Thread (5 messages) 5 messages, 3 authors, 2016-12-13

[linux-sunxi] sunxi-ng clocks: leaving certain clocks alone?

From: Chen-Yu Tsai <hidden>
Date: 2016-12-12 04:41:21
Also in: linux-clk

On Mon, Dec 12, 2016 at 7:54 AM, Andr? Przywara [off-list ref] wrote:
Hi,

I was observing that the new sunxi-ng clock code apparently explicitly
turns off _all_ clocks that are not used or needed. I find this rather
unfortunate, as I wanted to use the THS temperature sensor from ARM
Trusted Firmware to implement emergency shutdown or DVFS throttling.
That works until the clock framework finds the clock (as enumerated in
ccu-sun50i-a64.c) and obviously explicitly clears bit 31 in the THS mod
clock register and bit 8 in the respective clock gate register.
Turning them manually back on via /dev/mem or removing the THS clock
from the sunxi-ng driver fixes this for me.

This was not happening with the old Allwinner clocks, since the kernel
wouldn't even know about it if there was no driver and the clock wasn't
mentioned in the DT.

Now with sunxi-ng even though the THS clock is not actually referenced
or used in the DT, the kernel turns it off. I would expect that upon
entering the kernel all unneeded clocks are turned off anyway, so there
is no need to mess with clocks that have no user, but are enumerated in
the ccu driver.
I can't say that's absolutely true (wink).
I wonder if this kills simplefb as well, for instance, since I believe
that U-Boot needs to turn on certain clocks and relies on them staying up.
The simplefb bindings takes clocks and regulators expressly for the
purpose of keeping them enabled.
So my questions:
1) Is this expected behaviour?
Yes.
2) If yes, should it really be?
3) If yes, shouldn't there be way to explicitly tell Linux to leave that
clock alone, preferably via DT? Although the sunxi-ng clocks take
control over the whole CCU unit, I wonder if it should really mess with
clocks there are not referenced in the DT.
As it owns the whole CCU unit, why not? And how would it know if some
clock is referenced or not, unless going through the whole device tree?

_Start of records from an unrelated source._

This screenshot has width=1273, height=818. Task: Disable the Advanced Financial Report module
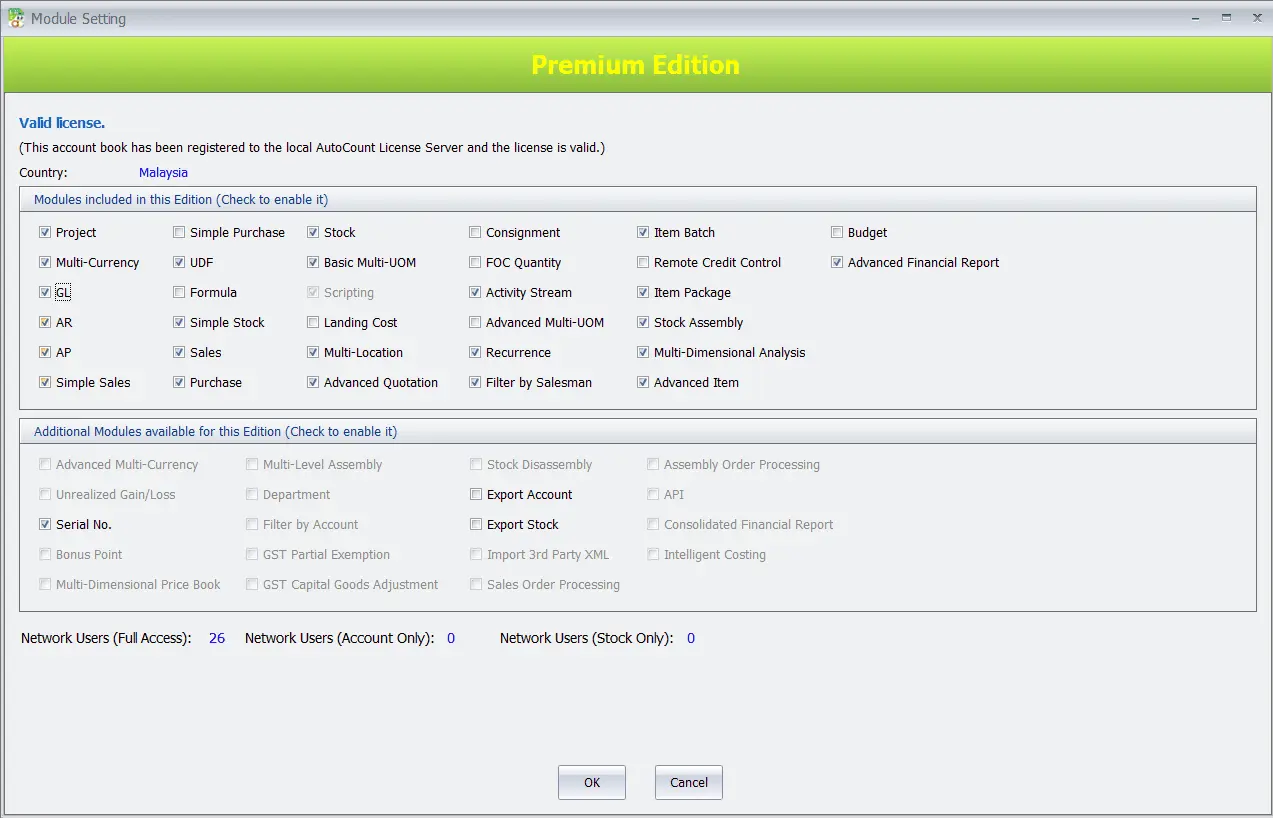836,262
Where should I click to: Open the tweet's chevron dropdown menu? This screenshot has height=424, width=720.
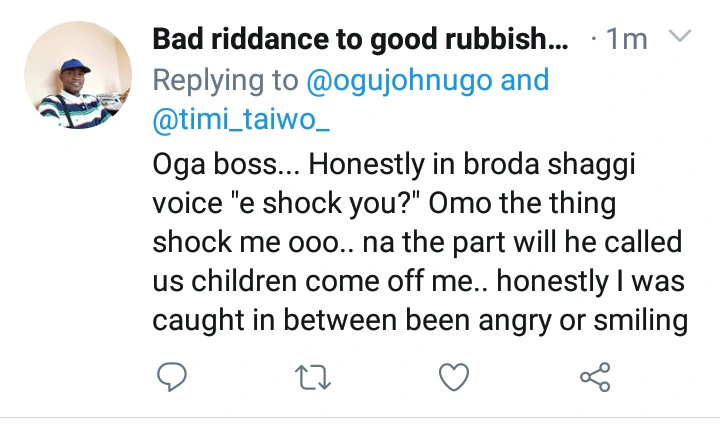point(680,39)
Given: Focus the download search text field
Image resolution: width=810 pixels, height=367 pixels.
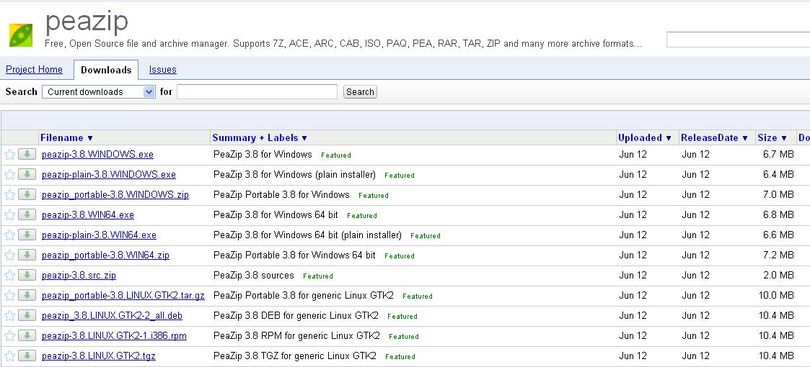Looking at the screenshot, I should pyautogui.click(x=257, y=92).
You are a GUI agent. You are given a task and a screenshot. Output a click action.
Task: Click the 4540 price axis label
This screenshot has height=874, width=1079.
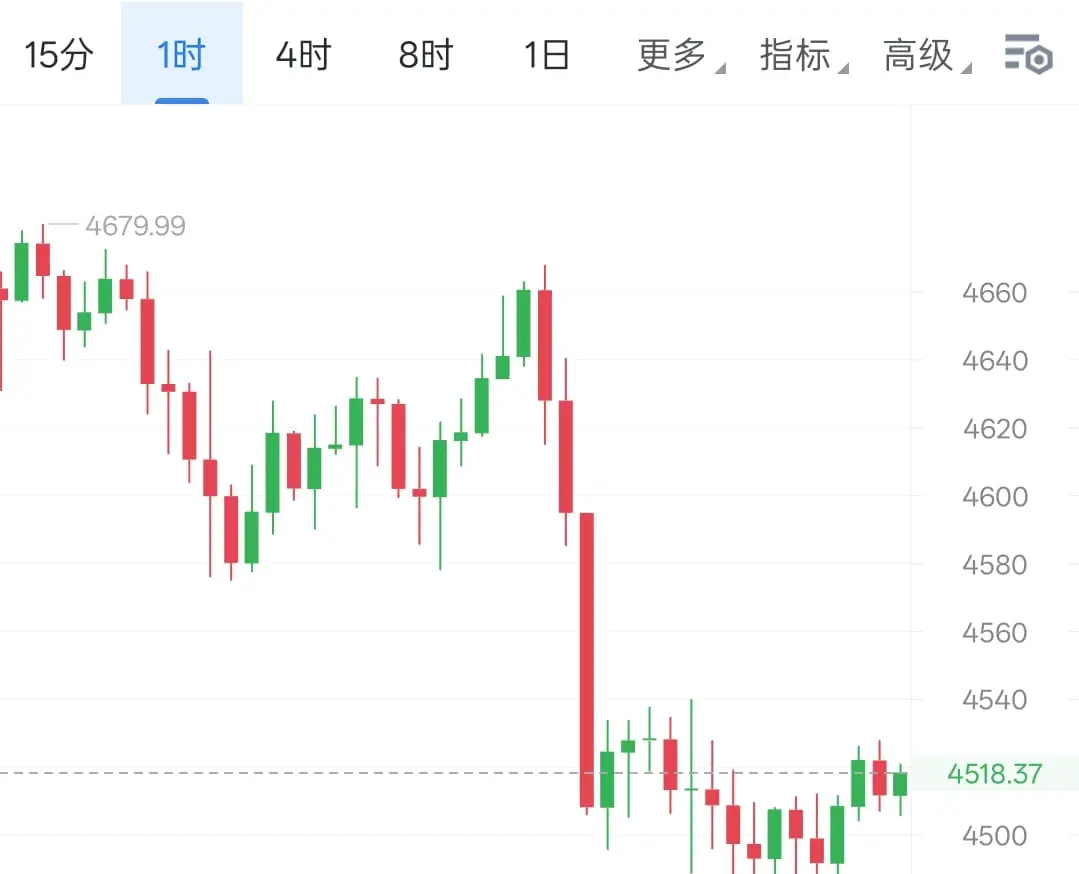coord(994,701)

Furthermore, nothing prevents another device driver from referencing
said clock and turning it off when it's not in use. Think THS driver
with runtime PM.

Are you also mapping the THS to secure only? Otherwise nothing would
prevent Linux from also claiming it.
Maybe there is some way to reference those clocks via some dummy driver
or DT node to avoid this behaviour? Is there any prior art in this respect?
If you want a clock to not be disabled by anyone, adding CLK_IS_CRITICAL
to its flags is the proper option. This is done in the clk driver though.

If you just don't want the clk subsystem to disable unused clks at boot
time, you can add "clk_ignore_unused" to the kernel boot parameters.
I think this is more of a hack and debugging tool though.

About dummy drivers, simplefb comes to mind again. But simplefb disables
them when it gets kicked out by the drm driver. Maybe there are other
examples.

Regards
ChenYu
I think this issue will affect more future users (thinking of EFI RTC,
EFI graphics, etc.), so I wanted to start a discussion on this.

Any input welcome.

Cheers,
Andre.

P.S. For reference my use case: ARM Trusted Firmware (ATF) enables the
temperature sensor (THS) and programs a shutdown value. It programs the
respective interrupt as secure and registers an IRQ handler in ATF to
shutdown the system or take other appropriate matters to avoid
overheating. Additionally the sensor is exported via the generic SCPI
interface, so the existing scpi-hwmon driver picks it up and reports it
to whoever is interested in Linux land via the normal interfaces.